## BEGIN Page text

Functional groups are structural units within organic compounds that are defined by specific bonding arrangements between specific atoms. The structure of capsaicin (Figure 1) incorporates several functional groups, labeled in the figure below and explained throughout this section.

Figure 1. Structure of capsaicin with labeled functional groups.

As we progress in our study of organic chemistry, it will become extremely important to be able to quickly recognize the most common functional groups, because they are the key structural elements that define how organic molecules react. For now, we will only worry about drawing and recognizing each functional group, as depicted by Lewis and line structures.

The ‘default’ in organic chemistry (essentially, the lack of any functional groups) is given the term alkane, characterized by single bonds between carbon and carbon, or between carbon and hydrogen. Methane, CH4, is the natural gas you may burn in your furnace. Octane, C8H18, is a component of gasoline.

Alkanes

Alkenes (sometimes called olefins) have carbon-carbon double bonds, and alkynes have carbon-carbon triple bonds. Ethene, the simplest alkene example, is a gas that serves as a cellular signal in fruits to stimulate ripening. If you want bananas to ripen quickly, put them in a paper bag along with an apple – the apple emits ethene gas, setting off the ripening process in the bananas. Ethyne, commonly called acetylene, is used as a fuel in welding blow torches.

## END Page text

Written request 1:
Reproduce the passage on functional groups word for word, from "Functional groups are" to "throughout this section.".
Written request 2:
In the passage on functional groups, what is ethyne commonly called?
Written request 3:
Resume the passage on functional groups, picking up after its final sentence.

## BEGIN Material provided

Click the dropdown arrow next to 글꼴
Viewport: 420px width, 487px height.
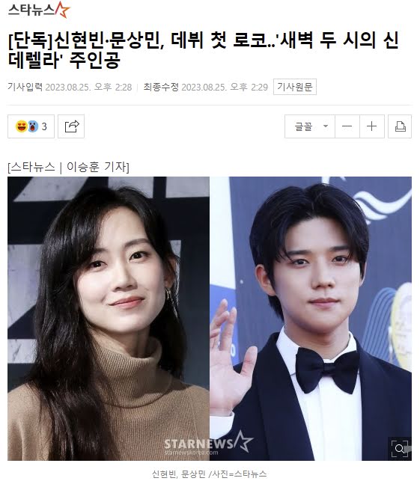tap(326, 126)
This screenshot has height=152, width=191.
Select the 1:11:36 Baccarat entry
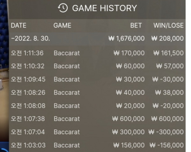tap(67, 53)
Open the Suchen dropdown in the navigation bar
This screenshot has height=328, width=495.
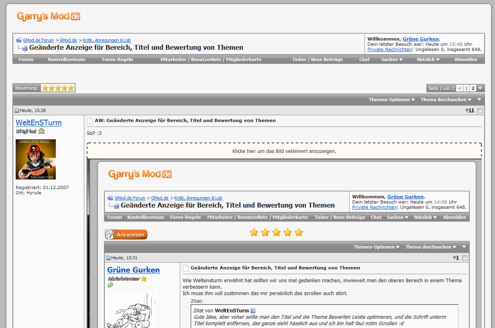click(392, 59)
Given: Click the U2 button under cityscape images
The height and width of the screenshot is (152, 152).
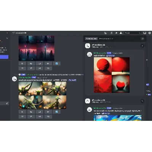Looking at the screenshot, I should coord(31,63).
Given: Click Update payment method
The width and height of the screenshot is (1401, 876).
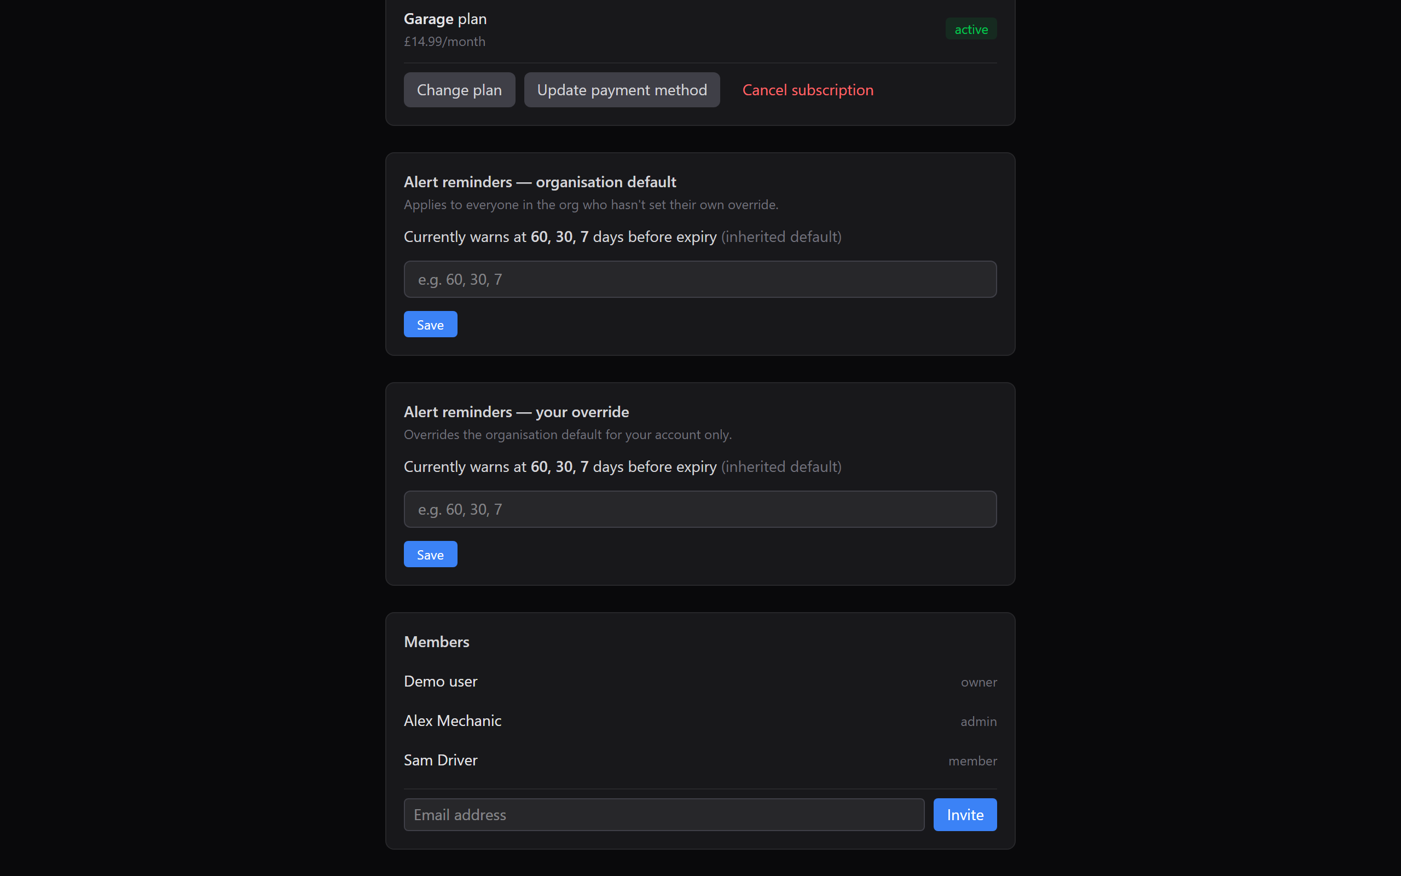Looking at the screenshot, I should coord(621,90).
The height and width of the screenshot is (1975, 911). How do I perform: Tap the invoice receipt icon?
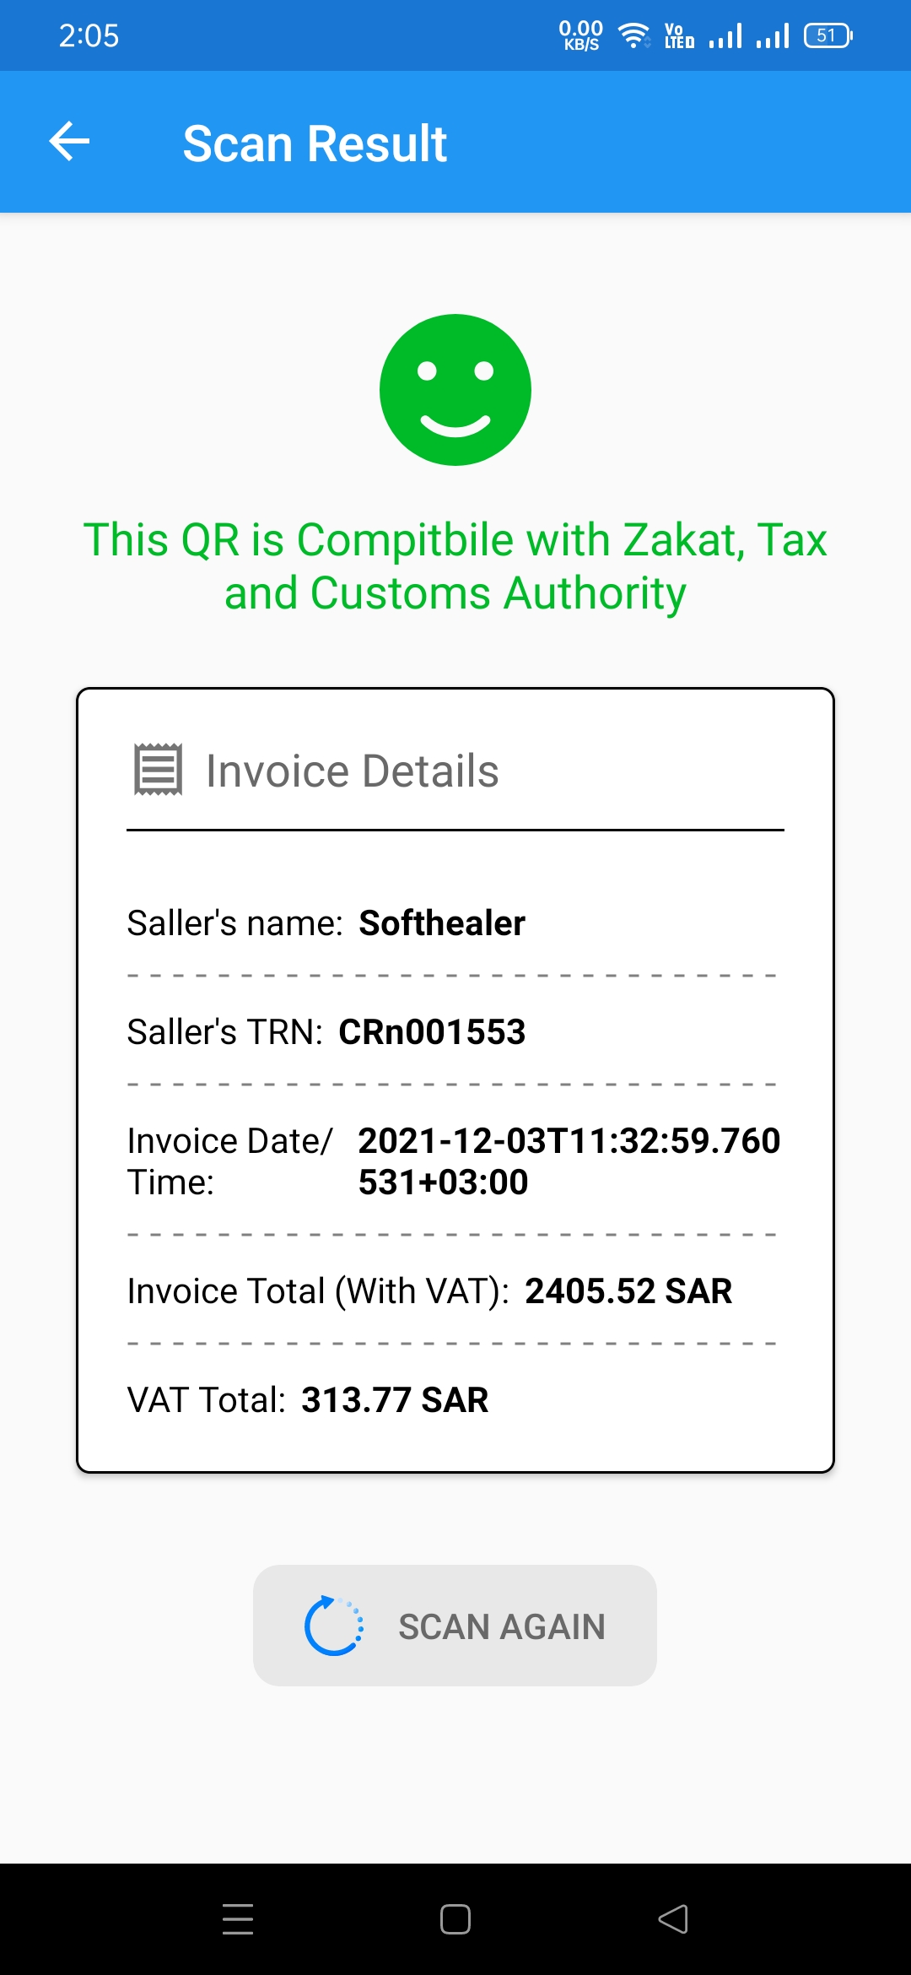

## END Material provided

Task response 1:
Functional groups are structural units within organic compounds that are defined by specific bonding arrangements between specific atoms. The structure of capsaicin (Figure 1) incorporates several functional groups, labeled in the figure below and explained throughout this section.

Task response 2:
Acetylene.

Task response 3:
Alkenes and alkynes

The bonding nature in alkenes is trigonal planar and in alkynes is linear. Furthermore, many alkenes can take two geometric forms: cis or trans. The cis and trans forms of a given alkene are different molecules with different physical properties because there is a very high energy barrier to rotation about a double bond. In the example below, the difference between cis and trans alkenes is readily apparent.

Alkanes, alkenes, and alkynes are all classified as hydrocarbons, because they are composed solely of carbon and hydrogen atoms. Alkanes are said to be saturated hydrocarbons, because the carbons are bonded to the maximum possible number of hydrogens – in other words, they are saturated with hydrogen atoms. The double and triple-bonded carbons in alkenes and alkynes have fewer hydrogen atoms bonded to them – they are thus referred to as unsaturated hydrocarbons. Hydrogen can be added to double and triple bonds, in a type of reaction called ‘hydrogenation,’ which will be discussed in a later chapter.

The aromatic group is exemplified by benzene (which used to be a commonly used solvent in the organic lab, but was shown to be carcinogenic later), and naphthalene, a compound with a distinctive ‘mothball’ smell. Aromatic groups are planar (flat) ring structures and are widespread in nature.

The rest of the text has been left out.